▶ **WHAT THE TASK ASKS**:
Only the lines from the line containing "Task: View the 46 Views analytics" through the final line of the entries should be printed, exactly as given, with the pictures left out.

▶ **MATERIAL FOR THIS EXERCISE**:
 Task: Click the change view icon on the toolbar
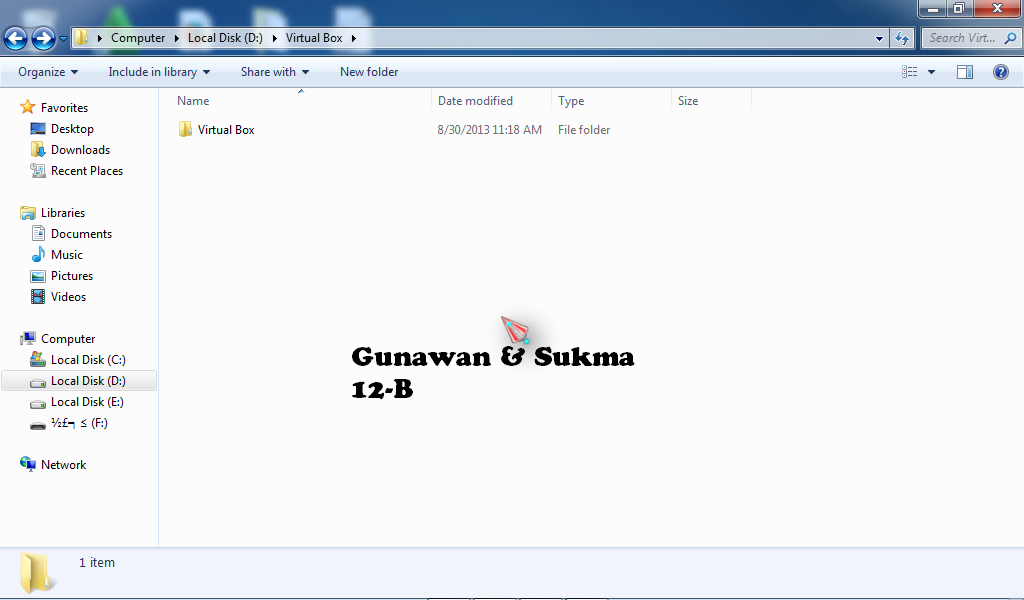click(x=911, y=71)
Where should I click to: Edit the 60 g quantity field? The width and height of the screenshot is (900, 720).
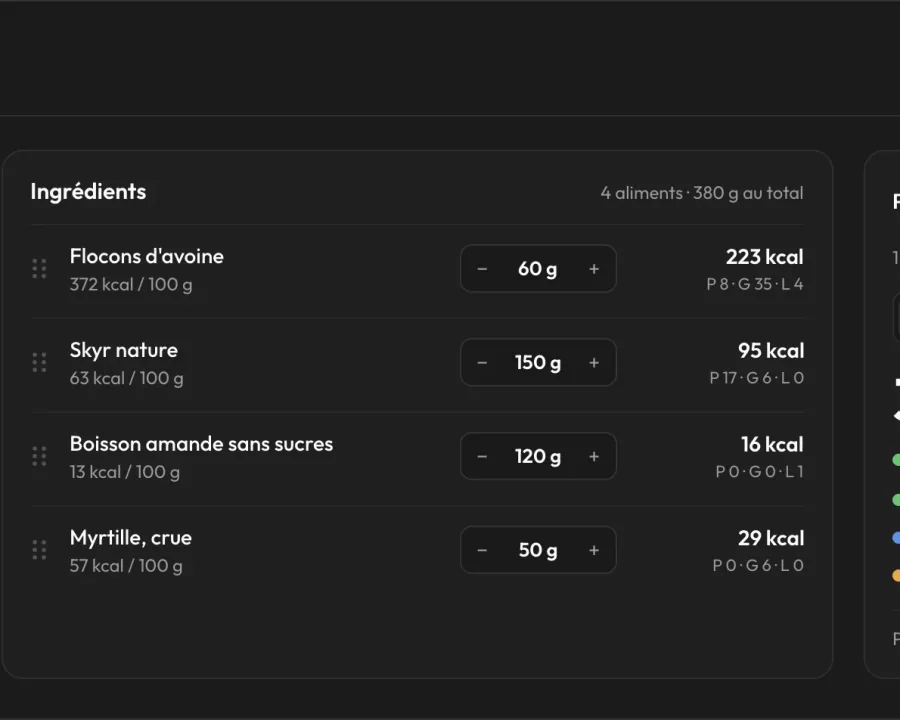click(538, 269)
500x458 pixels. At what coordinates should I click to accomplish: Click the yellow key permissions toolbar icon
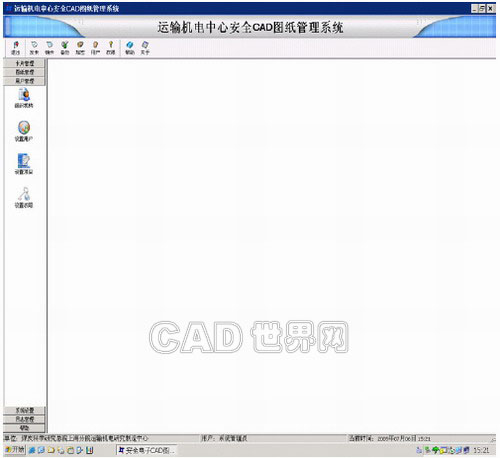point(111,48)
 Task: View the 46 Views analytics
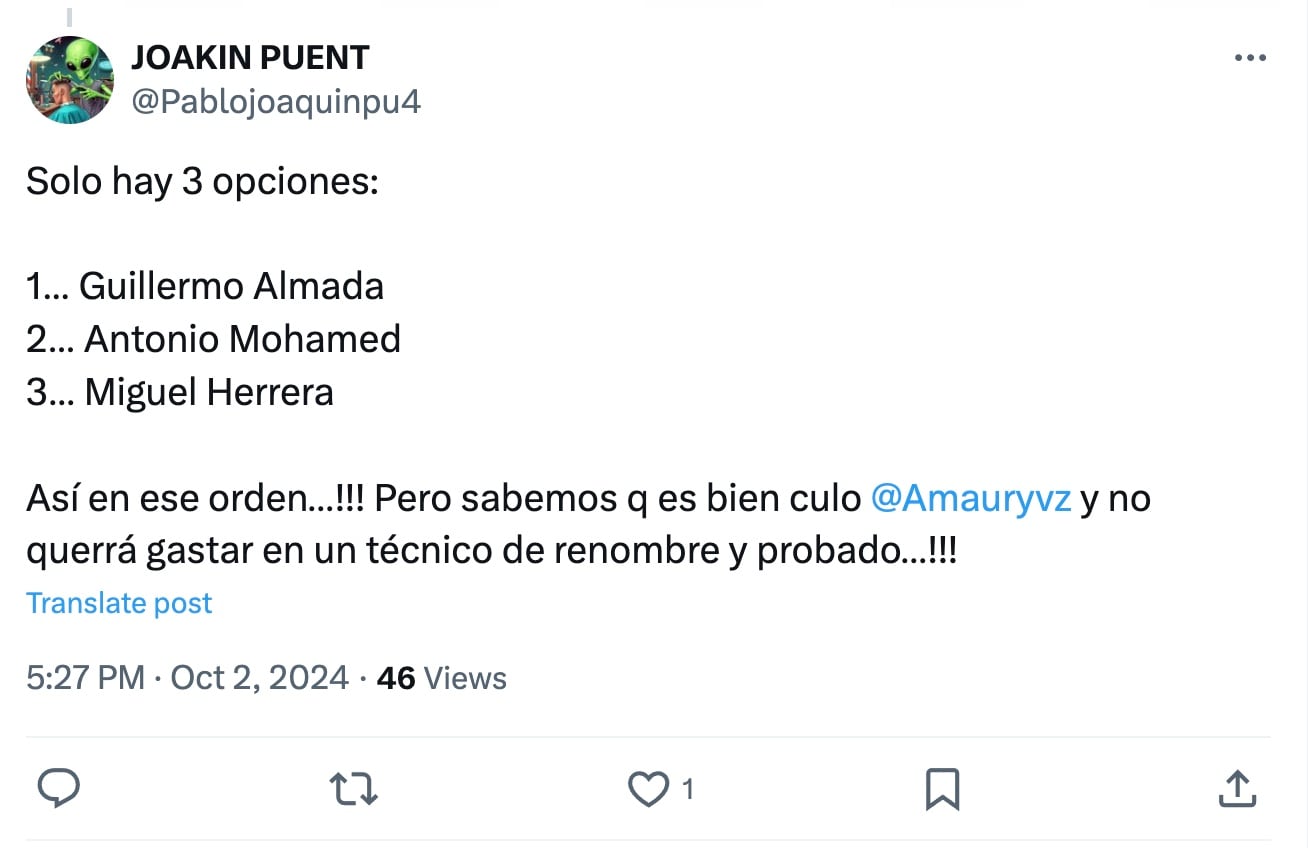pyautogui.click(x=441, y=678)
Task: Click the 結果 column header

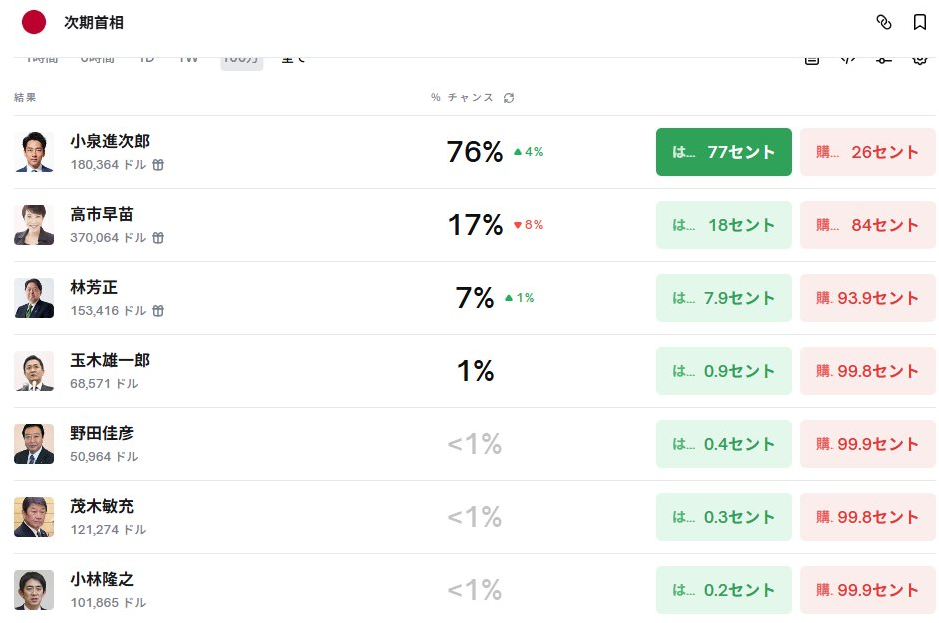Action: point(25,98)
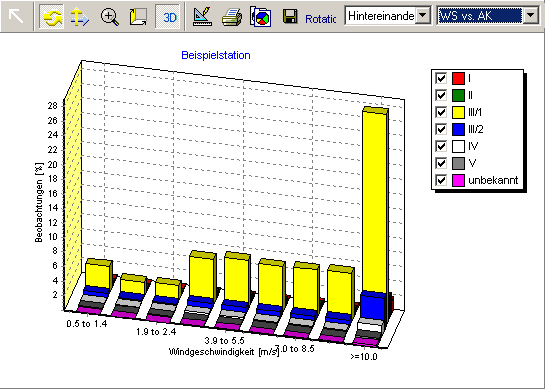Viewport: 545px width, 389px height.
Task: Select the yellow rotate chart tool
Action: [x=51, y=16]
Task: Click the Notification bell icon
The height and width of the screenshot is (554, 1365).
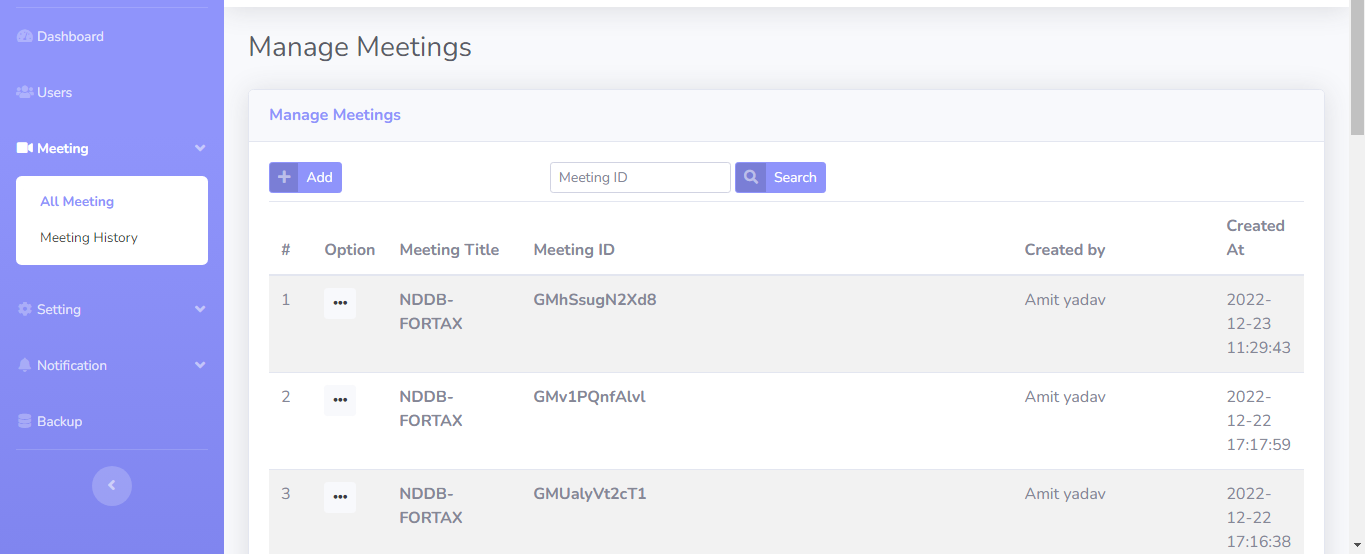Action: coord(25,366)
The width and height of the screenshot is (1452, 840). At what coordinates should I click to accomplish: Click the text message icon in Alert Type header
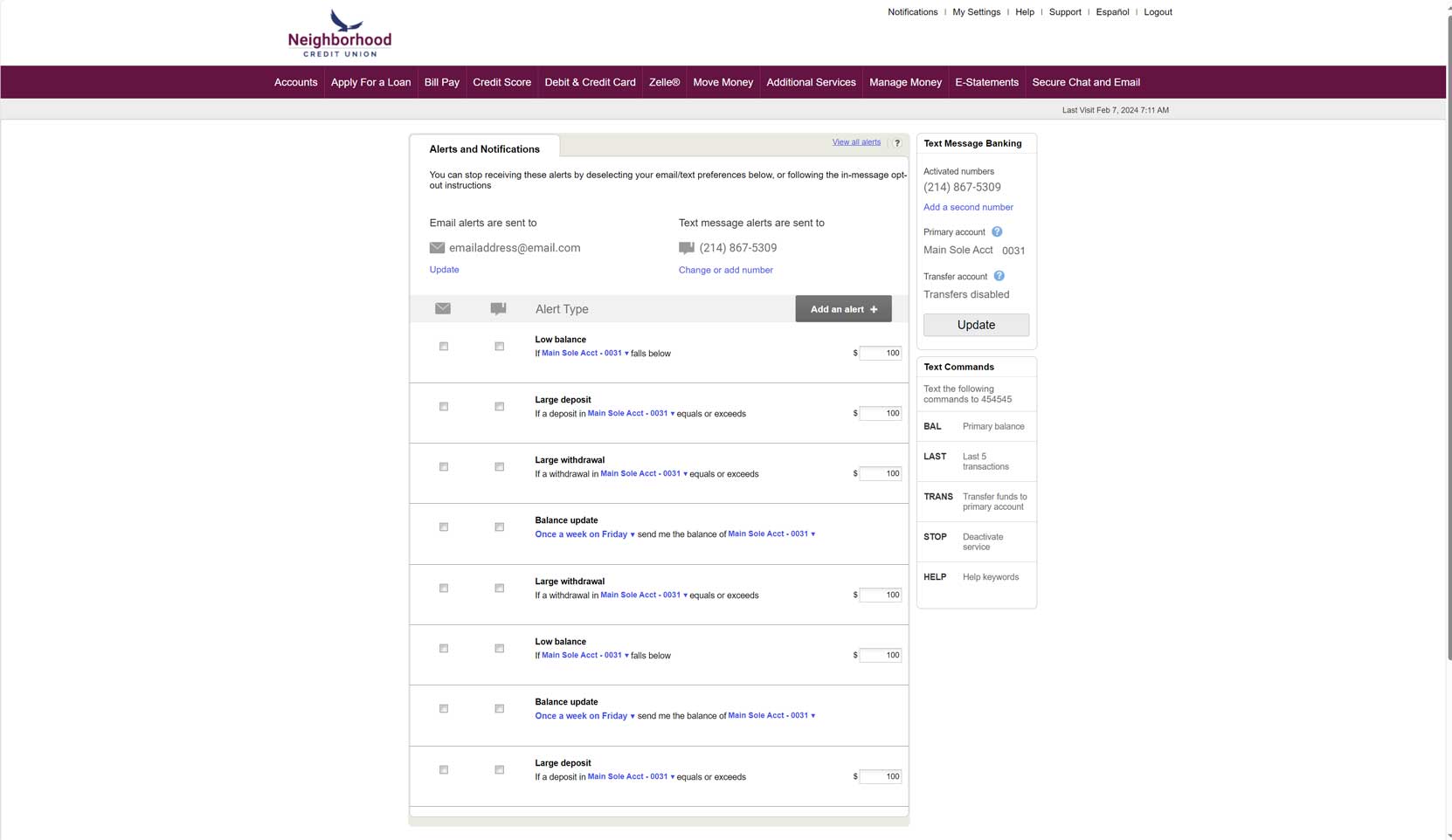point(498,308)
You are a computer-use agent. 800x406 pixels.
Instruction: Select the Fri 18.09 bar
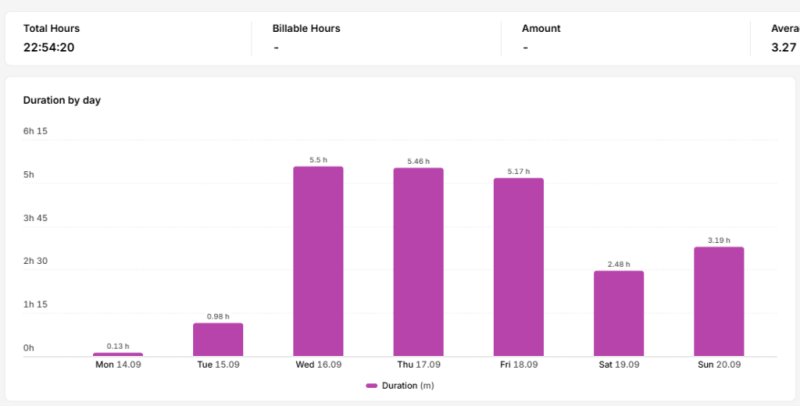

▶ **EXPECTED ANSWER**:
 Task: View the 46 Views analytics
pyautogui.click(x=441, y=678)
Task: Click the 結果 column header

Action: point(25,98)
Viewport: 545px width, 389px height.
Task: Select the yellow rotate chart tool
Action: [x=51, y=16]
Task: Click the Notification bell icon
The height and width of the screenshot is (554, 1365).
Action: coord(25,366)
The width and height of the screenshot is (1452, 840). At what coordinates should I click to accomplish: Click the text message icon in Alert Type header
point(498,308)
You are a computer-use agent. 800x406 pixels.
Instruction: Select the Fri 18.09 bar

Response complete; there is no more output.